From the line containing "This screenshot has height=645, width=800." to the last line of the records below, transcribe everything exactly, pictures excluded.

:: The data ::

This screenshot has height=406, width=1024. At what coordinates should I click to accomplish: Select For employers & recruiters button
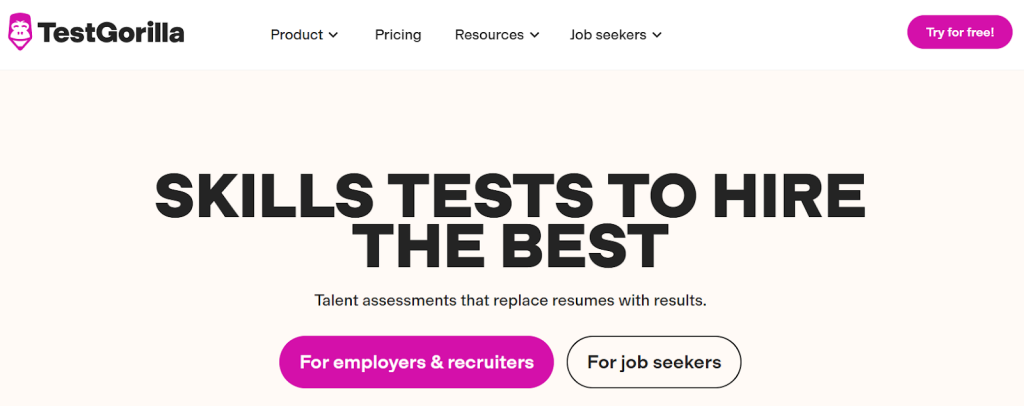point(416,362)
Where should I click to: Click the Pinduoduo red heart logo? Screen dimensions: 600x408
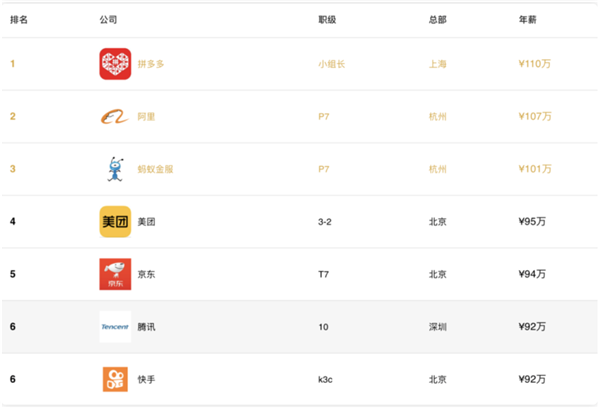click(115, 64)
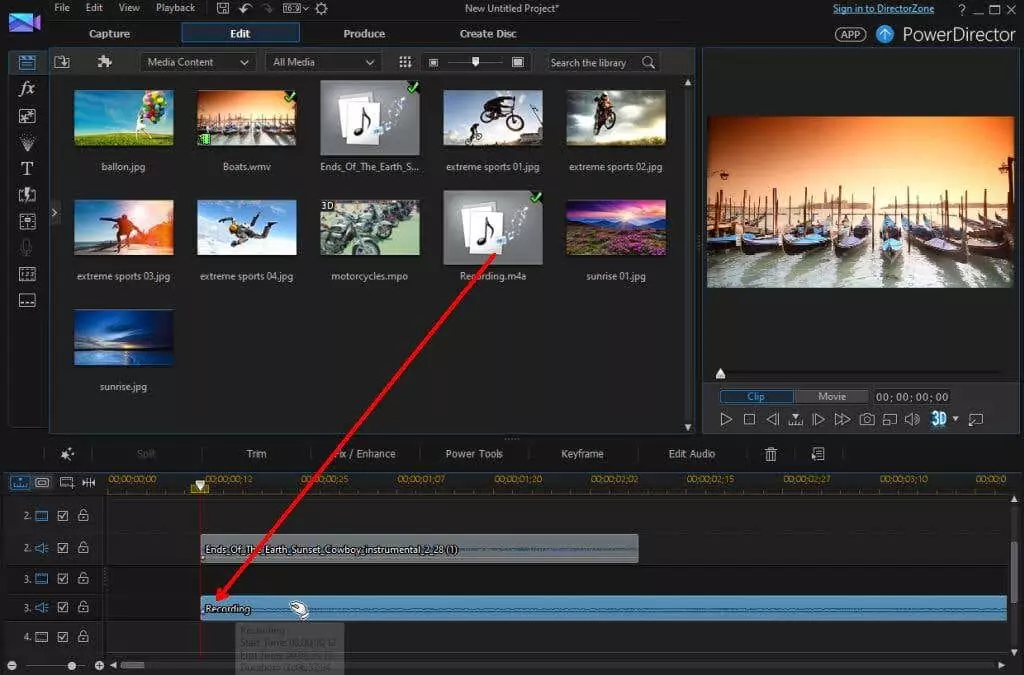Open the Media Content dropdown

[197, 62]
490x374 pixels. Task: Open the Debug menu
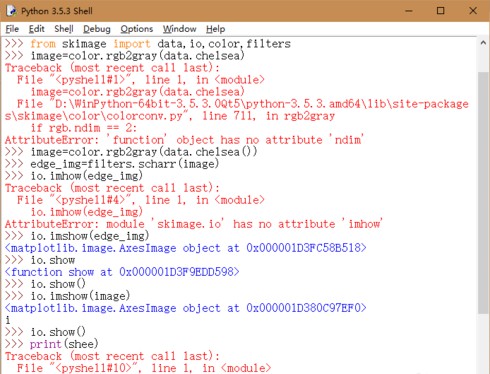(97, 29)
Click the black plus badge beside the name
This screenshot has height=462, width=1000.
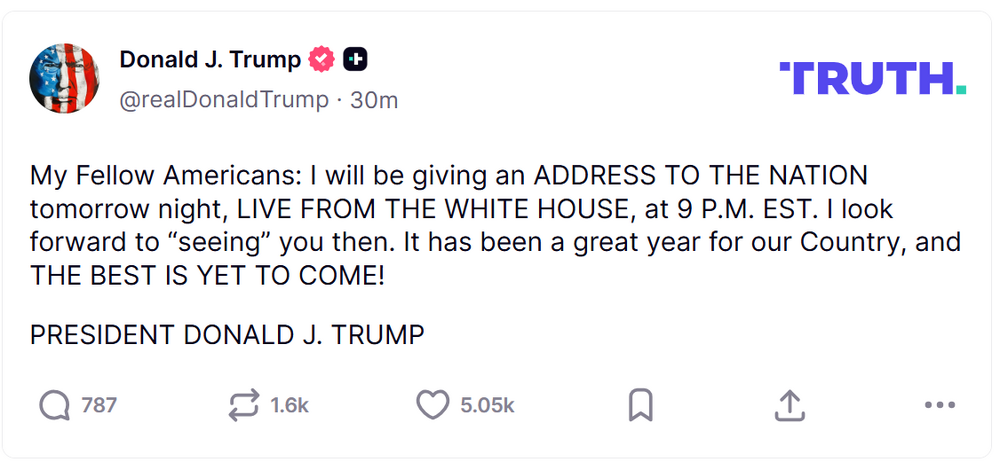click(355, 60)
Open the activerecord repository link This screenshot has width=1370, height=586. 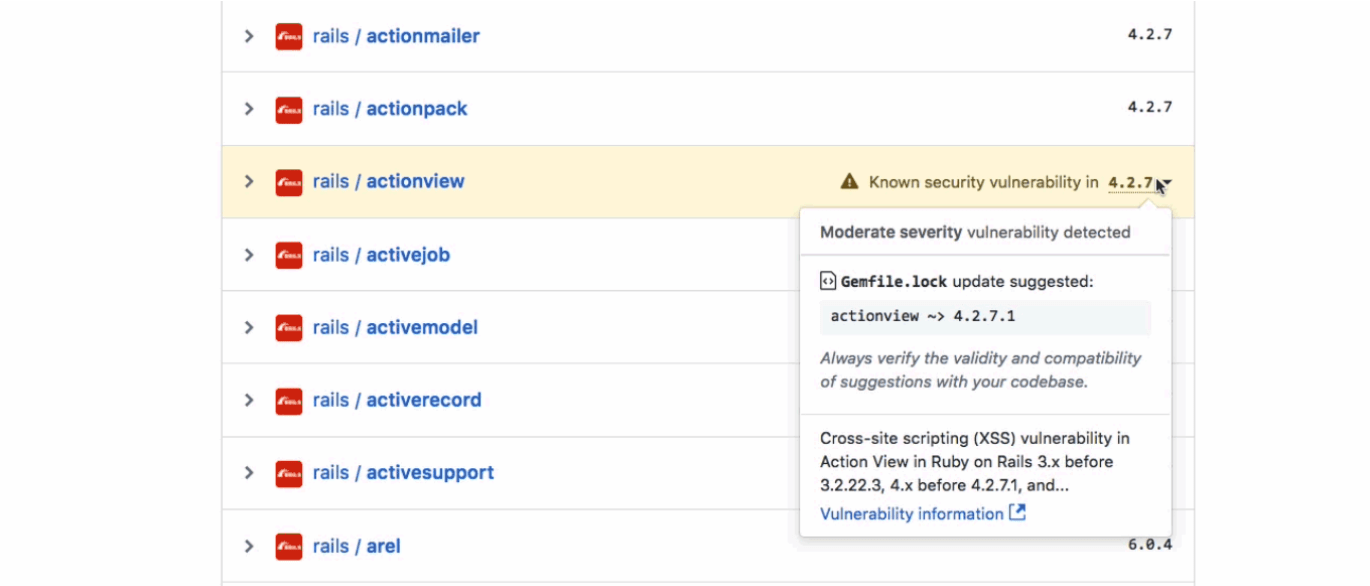pyautogui.click(x=423, y=400)
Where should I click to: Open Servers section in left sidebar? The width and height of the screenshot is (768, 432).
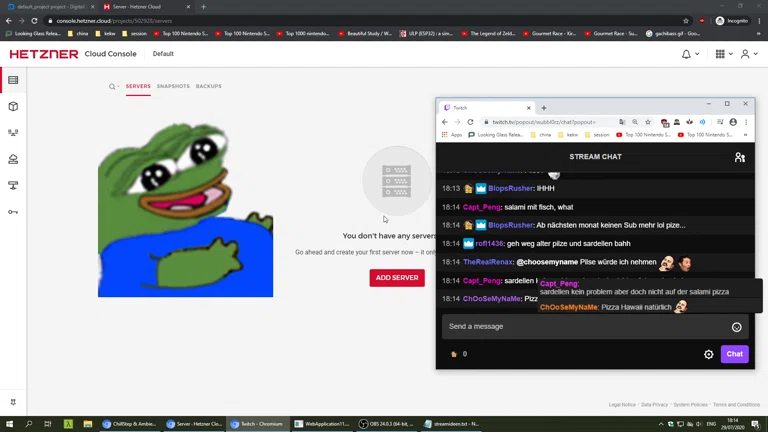pos(13,80)
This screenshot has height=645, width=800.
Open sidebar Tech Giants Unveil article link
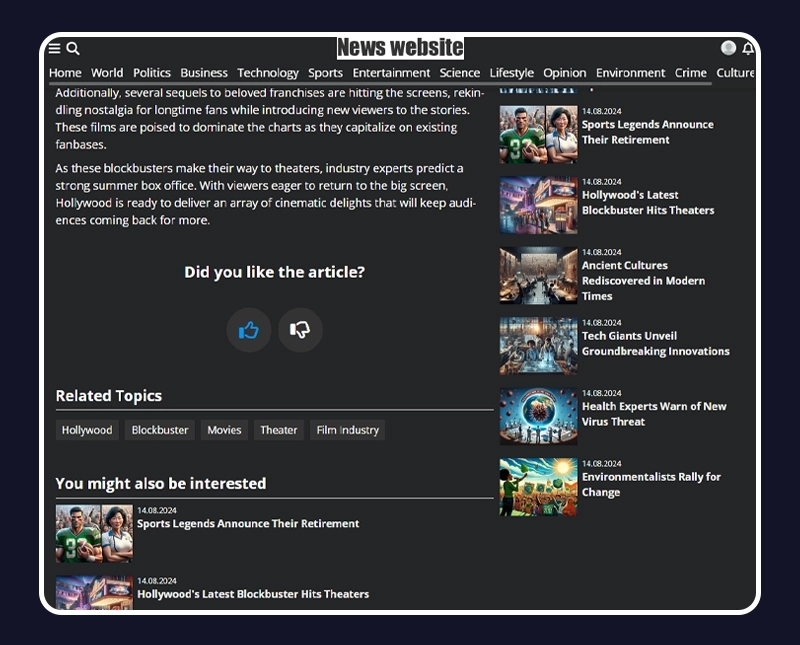tap(655, 344)
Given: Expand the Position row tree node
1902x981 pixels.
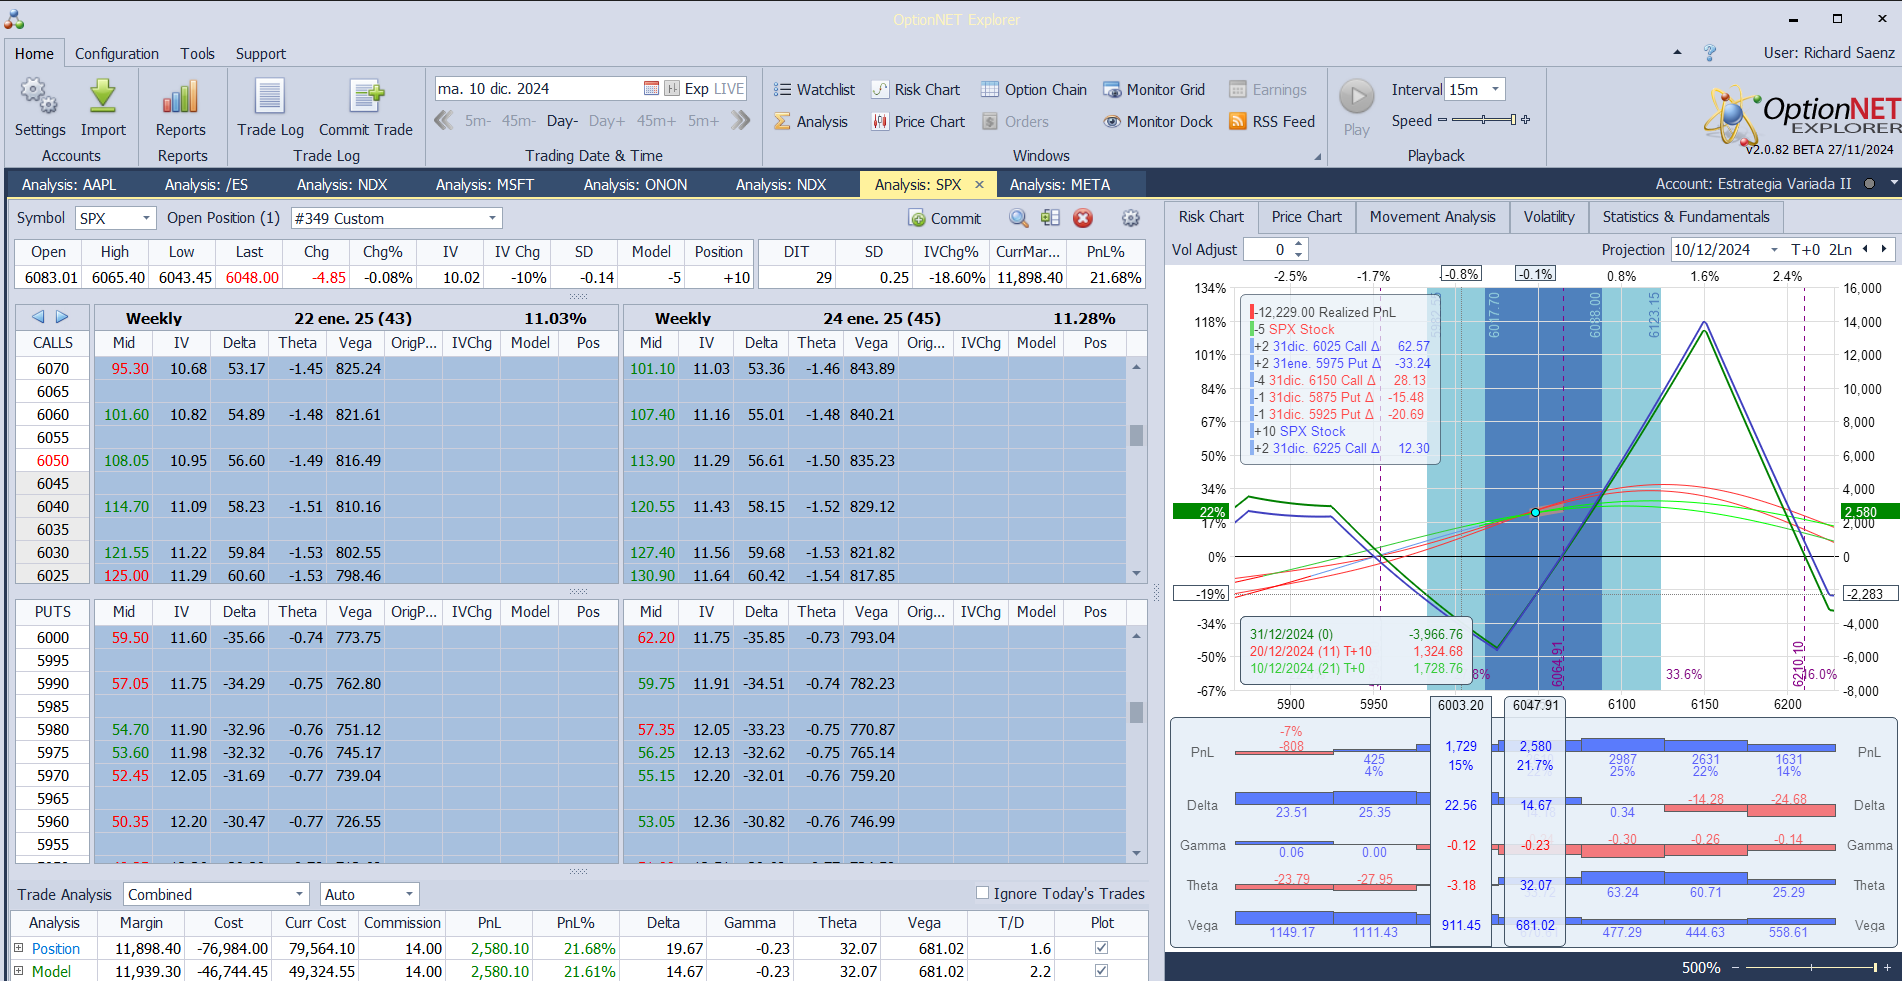Looking at the screenshot, I should [18, 947].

:::

» **Answer space**:
This screenshot has height=645, width=800.
Open sidebar Tech Giants Unveil article link
tap(655, 344)
Given: Expand the Position row tree node
1902x981 pixels.
Looking at the screenshot, I should [18, 947].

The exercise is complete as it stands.